RE: Logical replication timeout problem

От
"kuroda.hayato@fujitsu.com"
Дата:
Dear Wang,

> Some codes were added in ReorderBufferProcessTXN() for treating DDL,

My mailer went wrong, so I'll put comments again. Sorry.

Some codes were added in ReorderBufferProcessTXN() for treating DDL,
but I doubted updating accept_writes is needed.
IMU, the parameter is read by OutputPluginPrepareWrite() in order align messages.
They should have a header - like 'w' - before their body. But here only a keepalive message is sent,
no meaningful changes, so I think it might be not needed.
I commented out the line and tested like you did [1], and no timeout and errors were found.
Do you have any reasons for that?

https://www.postgresql.org/message-id/OS3PR01MB6275A95FD44DC6C46058EA389E3B9%40OS3PR01MB6275.jpnprd01.prod.outlook.com

Best Regards,
Hayato Kuroda
FUJITSU LIMITED


RE: Logical replication timeout problem

От
"wangw.fnst@fujitsu.com"
Дата:
On Fri, Mar 4, 2022 at 4:26 PM Kuroda, Hayato/黒田 隼人 <kuroda.hayato@fujitsu.com> wrote:
>
Thanks for your test and comments.

> Some codes were added in ReorderBufferProcessTXN() for treating DDL,
> but I doubted updating accept_writes is needed.
> IMU, the parameter is read by OutputPluginPrepareWrite() in order align
> messages.

_Material_:
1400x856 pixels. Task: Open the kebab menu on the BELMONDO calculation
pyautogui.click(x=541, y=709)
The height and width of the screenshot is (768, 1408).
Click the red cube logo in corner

_Written task 1_: List every function or parameter name that appears in the thread about the logical replication timeout problem.
_Written task 2_: In the thread about the logical replication timeout problem, what did Kuroda find after commenting out the line and running the test?

_Complete response 1_: ReorderBufferProcessTXN(), accept_writes, OutputPluginPrepareWrite()

_Complete response 2_: No timeout and no errors were found.